Nature Notes – latest news

October 2012

Why an update now for Britain’s least consistent wildlife blog?  Because I had a visit to my garden by one of my favourite birds in the whole world, a delightful autumn sprite called the firecrest.  These tiny little birds (along with goldcrest, they are the smallest in the country) have moved from the continent for the winter and, because of their rarity, are always a treat to find.  Traditionally, they have been thought of as continental birds and only very rare breeders in this country, but recently they have been discovered breeding in a number of Kent woodlands.  They are difficult to see in spring, hanging around at the tops of trees and singing at such a high pitch that older people cannot hear them.  They are much more visible at this time of year, and if you get a good view you will see the bright orange crest on top of the head that gives them their name.

Another noteworthy event was recently pointed out by a neighbour; large flocks of brent geese flying in V formation over the village.  I have never noticed this before and can only assume they are travelling from the Swale Estuary, where they are easily seen, to an inland feeding site, probably an agricultural field of some description.  These dark-coloured geese are winter visitors from the high arctic and provide a little taste of real wilderness

Alan Johnson

February 2011

The world of nature has been so exciting recently that I have not had the chance to update this section of the website for some time.  It has been a long, hard winter and this has been reflected in the birdlife.  Over recent years, a series of mild winters have discouraged a suite of species to stay further North.  This has meant that birds that would normally visit our relatively mild shores in large numbers, such as wigeon, teal and pintail, have stayed on the continent to feed.  Not this year.  There have been massive flocks of birds on the marshes around the Swale Estuary, along with some more unusual cold weather refugees, such as great northern divers and lapland buntings.  Closer to to home, the orchards have been full of fieldfares, redwings and siskins.  Because of a shortage of berries in Scandinavia, large numbers of waxwings have invaded Britain.  These Northern invaders are very smart looking animals, with wax-like red drops on the wings (thus the name) and swooping, aquiline crests on top of their heads.

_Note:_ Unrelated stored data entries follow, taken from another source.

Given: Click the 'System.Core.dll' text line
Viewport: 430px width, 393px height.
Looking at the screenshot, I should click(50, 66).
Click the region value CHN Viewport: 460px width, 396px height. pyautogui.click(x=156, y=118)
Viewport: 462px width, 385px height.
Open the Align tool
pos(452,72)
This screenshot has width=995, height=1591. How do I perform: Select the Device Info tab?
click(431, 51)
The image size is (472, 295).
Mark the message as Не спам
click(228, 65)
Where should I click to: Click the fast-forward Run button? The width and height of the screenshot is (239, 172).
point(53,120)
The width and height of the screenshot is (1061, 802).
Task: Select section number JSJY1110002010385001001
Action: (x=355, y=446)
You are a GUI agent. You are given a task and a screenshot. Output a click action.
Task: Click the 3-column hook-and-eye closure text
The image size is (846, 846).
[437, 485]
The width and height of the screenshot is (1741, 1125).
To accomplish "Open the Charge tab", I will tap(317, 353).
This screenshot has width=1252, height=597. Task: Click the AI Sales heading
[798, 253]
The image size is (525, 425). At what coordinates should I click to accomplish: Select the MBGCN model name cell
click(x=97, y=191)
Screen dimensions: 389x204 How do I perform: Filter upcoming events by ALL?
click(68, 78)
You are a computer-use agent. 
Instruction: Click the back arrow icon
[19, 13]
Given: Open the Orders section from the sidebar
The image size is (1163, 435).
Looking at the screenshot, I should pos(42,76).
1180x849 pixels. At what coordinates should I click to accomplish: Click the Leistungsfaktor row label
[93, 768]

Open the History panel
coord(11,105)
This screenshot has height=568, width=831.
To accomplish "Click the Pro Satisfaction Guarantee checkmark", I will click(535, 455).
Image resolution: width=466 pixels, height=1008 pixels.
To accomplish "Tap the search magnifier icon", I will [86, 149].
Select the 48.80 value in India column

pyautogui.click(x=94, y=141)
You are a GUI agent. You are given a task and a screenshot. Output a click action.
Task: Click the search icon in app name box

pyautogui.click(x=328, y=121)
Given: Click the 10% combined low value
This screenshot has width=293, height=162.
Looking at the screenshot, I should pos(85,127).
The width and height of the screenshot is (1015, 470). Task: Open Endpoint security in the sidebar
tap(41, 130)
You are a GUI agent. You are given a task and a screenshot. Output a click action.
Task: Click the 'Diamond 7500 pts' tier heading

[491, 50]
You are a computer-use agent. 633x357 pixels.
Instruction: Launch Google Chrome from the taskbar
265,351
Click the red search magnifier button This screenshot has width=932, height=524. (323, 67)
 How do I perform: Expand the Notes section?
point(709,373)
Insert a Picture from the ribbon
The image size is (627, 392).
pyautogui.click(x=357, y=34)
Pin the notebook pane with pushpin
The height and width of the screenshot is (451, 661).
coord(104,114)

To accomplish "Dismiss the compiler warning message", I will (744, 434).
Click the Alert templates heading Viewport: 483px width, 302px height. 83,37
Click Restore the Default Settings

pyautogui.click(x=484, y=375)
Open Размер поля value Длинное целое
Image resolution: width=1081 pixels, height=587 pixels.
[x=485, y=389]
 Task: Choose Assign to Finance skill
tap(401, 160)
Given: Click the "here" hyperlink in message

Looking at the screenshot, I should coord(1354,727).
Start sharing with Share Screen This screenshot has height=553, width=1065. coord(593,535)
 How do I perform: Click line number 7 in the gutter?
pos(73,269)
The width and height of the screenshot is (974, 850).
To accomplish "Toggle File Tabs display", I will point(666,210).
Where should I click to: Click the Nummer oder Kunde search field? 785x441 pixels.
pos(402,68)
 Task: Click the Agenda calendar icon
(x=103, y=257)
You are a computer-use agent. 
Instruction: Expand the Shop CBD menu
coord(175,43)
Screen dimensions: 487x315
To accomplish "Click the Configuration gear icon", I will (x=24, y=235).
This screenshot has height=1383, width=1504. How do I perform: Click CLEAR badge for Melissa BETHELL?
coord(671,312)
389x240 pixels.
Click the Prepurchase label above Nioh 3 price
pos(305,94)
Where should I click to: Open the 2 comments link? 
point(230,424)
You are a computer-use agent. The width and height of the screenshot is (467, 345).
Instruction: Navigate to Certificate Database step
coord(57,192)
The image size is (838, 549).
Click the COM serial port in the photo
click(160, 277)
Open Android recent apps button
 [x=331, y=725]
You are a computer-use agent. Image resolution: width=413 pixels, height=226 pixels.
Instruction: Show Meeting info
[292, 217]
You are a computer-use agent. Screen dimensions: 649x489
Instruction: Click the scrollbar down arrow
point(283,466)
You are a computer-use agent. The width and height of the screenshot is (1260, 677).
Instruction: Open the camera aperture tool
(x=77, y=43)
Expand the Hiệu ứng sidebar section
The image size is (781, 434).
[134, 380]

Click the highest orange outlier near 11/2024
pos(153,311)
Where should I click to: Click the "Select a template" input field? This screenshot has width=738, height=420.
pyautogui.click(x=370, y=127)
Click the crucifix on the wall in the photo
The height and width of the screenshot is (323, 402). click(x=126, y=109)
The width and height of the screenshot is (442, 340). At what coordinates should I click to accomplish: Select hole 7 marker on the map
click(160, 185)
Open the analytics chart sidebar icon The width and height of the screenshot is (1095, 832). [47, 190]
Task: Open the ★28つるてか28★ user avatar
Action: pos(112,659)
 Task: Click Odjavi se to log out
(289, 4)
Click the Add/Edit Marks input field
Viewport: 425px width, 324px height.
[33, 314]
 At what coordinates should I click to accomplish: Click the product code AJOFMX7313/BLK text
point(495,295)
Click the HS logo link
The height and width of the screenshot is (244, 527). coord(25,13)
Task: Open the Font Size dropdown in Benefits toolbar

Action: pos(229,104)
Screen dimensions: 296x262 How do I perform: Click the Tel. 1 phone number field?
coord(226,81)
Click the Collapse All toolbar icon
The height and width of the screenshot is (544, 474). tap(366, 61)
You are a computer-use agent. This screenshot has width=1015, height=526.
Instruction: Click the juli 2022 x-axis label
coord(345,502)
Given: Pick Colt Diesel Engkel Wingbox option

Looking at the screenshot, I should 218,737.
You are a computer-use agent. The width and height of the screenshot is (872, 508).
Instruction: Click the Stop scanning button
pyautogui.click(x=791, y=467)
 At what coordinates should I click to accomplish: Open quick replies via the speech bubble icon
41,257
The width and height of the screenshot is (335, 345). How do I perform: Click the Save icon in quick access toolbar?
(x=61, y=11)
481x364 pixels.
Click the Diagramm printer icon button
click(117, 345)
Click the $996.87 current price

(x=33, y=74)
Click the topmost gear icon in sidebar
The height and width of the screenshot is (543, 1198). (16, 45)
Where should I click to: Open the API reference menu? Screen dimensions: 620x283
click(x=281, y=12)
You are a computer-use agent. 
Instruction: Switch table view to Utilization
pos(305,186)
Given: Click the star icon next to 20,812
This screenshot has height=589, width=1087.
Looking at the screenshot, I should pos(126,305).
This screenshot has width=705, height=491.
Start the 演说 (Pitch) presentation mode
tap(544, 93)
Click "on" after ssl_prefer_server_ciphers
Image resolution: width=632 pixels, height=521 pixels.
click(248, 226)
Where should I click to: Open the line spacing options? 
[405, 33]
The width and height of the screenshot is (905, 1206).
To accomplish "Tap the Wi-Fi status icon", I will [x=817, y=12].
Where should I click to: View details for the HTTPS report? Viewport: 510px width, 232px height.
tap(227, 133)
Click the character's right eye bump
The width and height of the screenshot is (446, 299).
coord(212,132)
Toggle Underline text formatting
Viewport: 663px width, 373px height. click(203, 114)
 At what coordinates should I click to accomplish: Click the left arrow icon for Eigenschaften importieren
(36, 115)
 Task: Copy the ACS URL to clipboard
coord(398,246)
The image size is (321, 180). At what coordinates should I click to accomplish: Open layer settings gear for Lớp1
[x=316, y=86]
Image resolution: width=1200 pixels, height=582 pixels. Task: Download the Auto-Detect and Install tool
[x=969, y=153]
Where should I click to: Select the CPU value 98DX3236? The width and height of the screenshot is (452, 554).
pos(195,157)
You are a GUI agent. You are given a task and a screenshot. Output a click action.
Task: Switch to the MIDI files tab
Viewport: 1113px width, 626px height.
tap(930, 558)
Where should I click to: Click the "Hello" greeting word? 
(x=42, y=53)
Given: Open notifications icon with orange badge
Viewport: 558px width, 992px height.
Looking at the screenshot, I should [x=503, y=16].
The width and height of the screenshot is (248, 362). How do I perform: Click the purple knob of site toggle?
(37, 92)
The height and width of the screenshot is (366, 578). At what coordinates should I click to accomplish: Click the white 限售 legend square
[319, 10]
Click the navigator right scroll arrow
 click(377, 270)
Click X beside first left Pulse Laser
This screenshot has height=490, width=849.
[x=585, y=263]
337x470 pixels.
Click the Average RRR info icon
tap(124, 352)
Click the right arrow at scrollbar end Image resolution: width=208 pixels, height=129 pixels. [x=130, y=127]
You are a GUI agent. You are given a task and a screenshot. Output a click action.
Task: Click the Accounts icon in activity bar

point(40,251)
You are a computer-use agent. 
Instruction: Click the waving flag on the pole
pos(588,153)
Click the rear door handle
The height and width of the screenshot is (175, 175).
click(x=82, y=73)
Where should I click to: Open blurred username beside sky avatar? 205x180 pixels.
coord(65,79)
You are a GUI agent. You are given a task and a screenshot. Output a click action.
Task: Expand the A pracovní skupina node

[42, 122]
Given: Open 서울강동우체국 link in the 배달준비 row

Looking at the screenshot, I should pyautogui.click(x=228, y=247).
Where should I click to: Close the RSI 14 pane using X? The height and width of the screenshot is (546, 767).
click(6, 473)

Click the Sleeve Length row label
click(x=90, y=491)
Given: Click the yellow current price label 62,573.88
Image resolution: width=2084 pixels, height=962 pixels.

The first signs of spring are on the way.  A few buds, a few more catkins and blackbirds, starlings and blue tits warming up for the looming annual dash to procreate.


Painted Lady

Painted Lady


23rd June 2010
The recent invasion of Painted Lady butterflies seems to have calmed down.  Thousands of these African migrants passed through the village as part of a broad front across the whole East coast.
Hobbies are regularly seen hunting over the village at the moment.  They nest in old crows nests and are very secretive during the breeding season.  One technique used to monitor them is to identify crows nests in winter, when they are most visible, and revisit in summer to see if hobbies have taken over.  They can be confused for kestrels, but are more slender; rather like a big swift.
I saw something I never knew existed at the weekend.  Lying on the grass watching ants while the kids were trying to climb on my head, I picked one up for a closer look and noticed something slightly different (the sort of slight difference you notice if you spend a lot of time looking at ants.  Which I do).  Rather than the usual opposing mandibles that all ants have, this had a long, sharply pointed proboscis that curved under its head.  In every other respect it looked exactly like the other ants running around in front of me, but was in fact a predatory impostor.  It was an Assassin Bug.  These vampiric insects use their long mouthparts to pierce their prey and suck out the juices.  Sometimes they mimic their prey species, I presume to get closer to the unsuspecting victim.  Sleep tight.